-- begin Supplied information --

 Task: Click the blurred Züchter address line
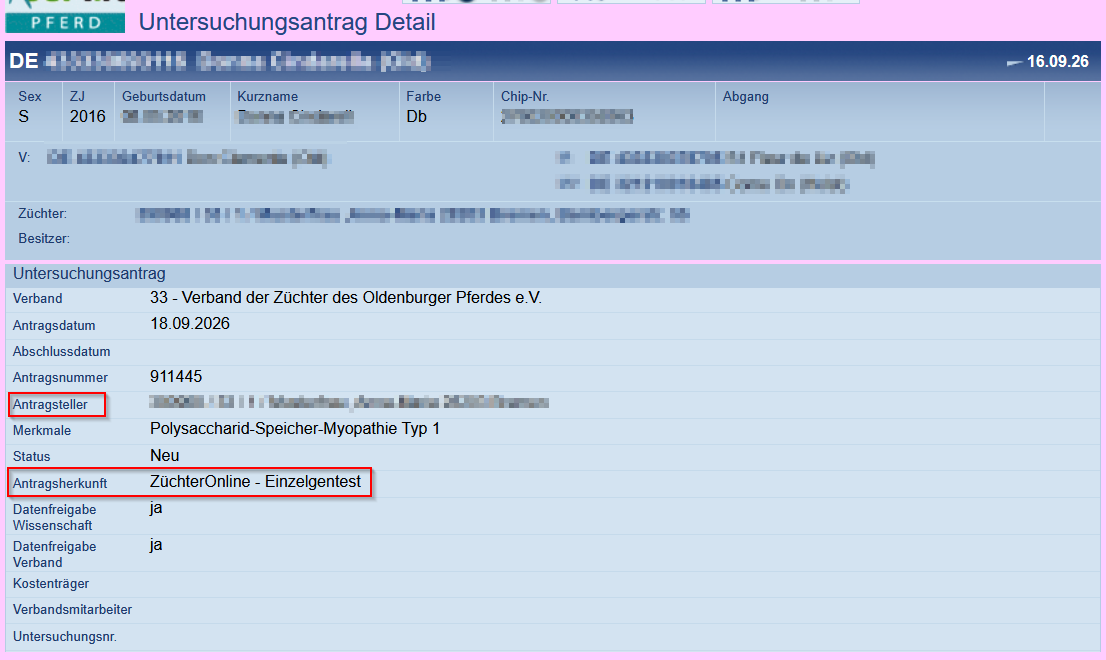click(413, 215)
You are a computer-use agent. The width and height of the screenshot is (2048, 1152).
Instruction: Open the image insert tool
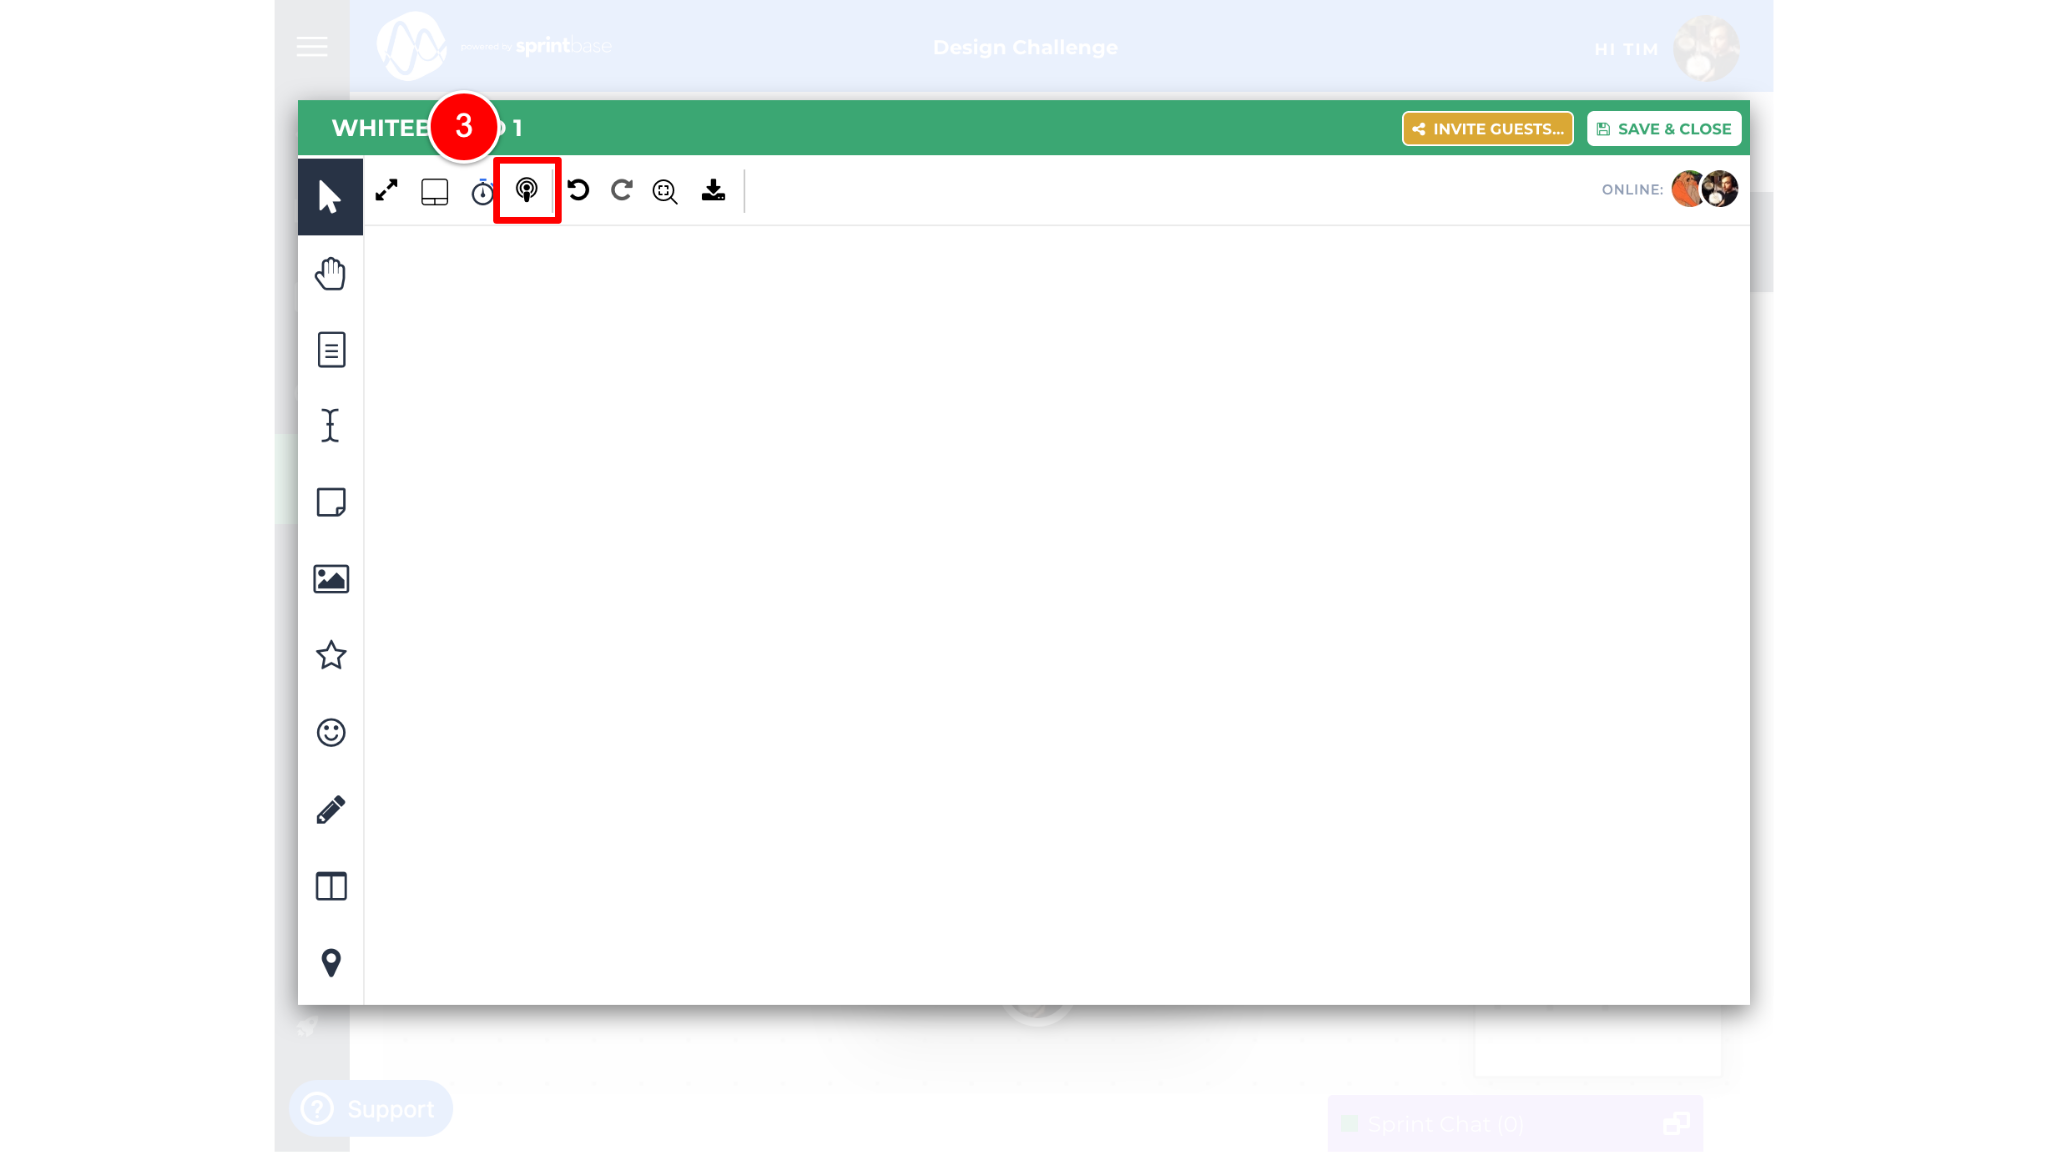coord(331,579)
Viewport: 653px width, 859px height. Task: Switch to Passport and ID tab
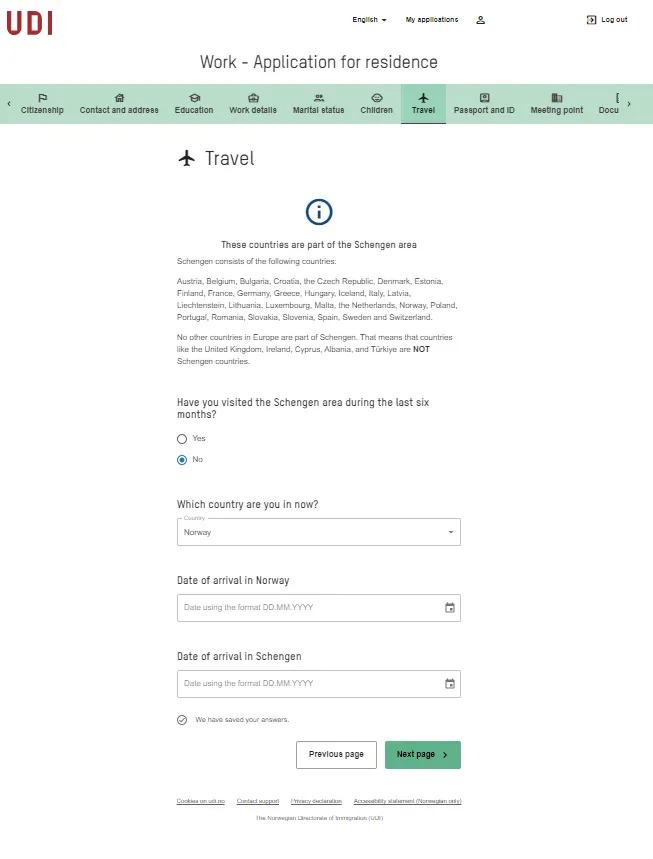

-- end Supplied information --
-- begin Supplied information --

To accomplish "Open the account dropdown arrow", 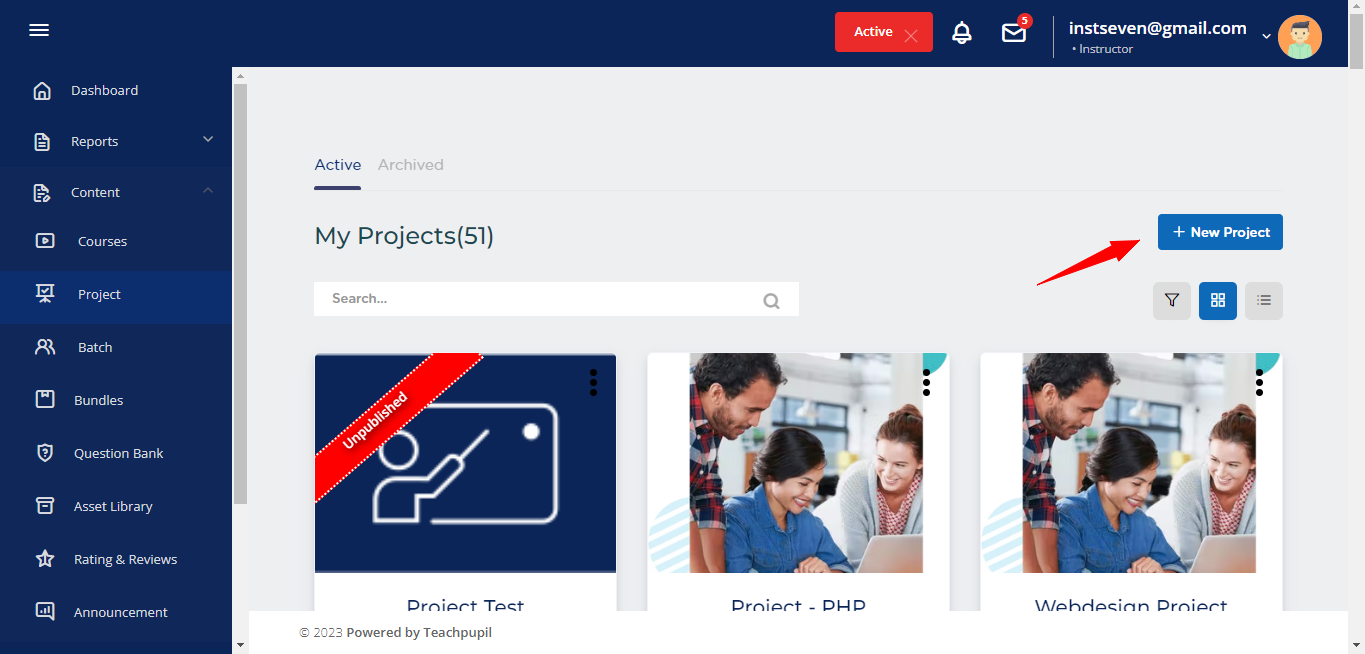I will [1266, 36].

-- end Supplied information --

## Exercise prompt
Rewrite the listing lines starting at "Task: Click the blurred Züchter address line" and ending at "Viewport: 653px width, 859px", changing "screenshot" to "screen capture" and keeping everything else the same. Omit the pictures from your answer.

## Response for this exercise
 Task: Click the blurred Züchter address line
click(413, 215)
You are a computer-use agent. The width and height of the screen capture is (2048, 1152).
Instruction: Open the image insert tool
coord(331,579)
Viewport: 653px width, 859px height. Task: Switch to Passport and ID tab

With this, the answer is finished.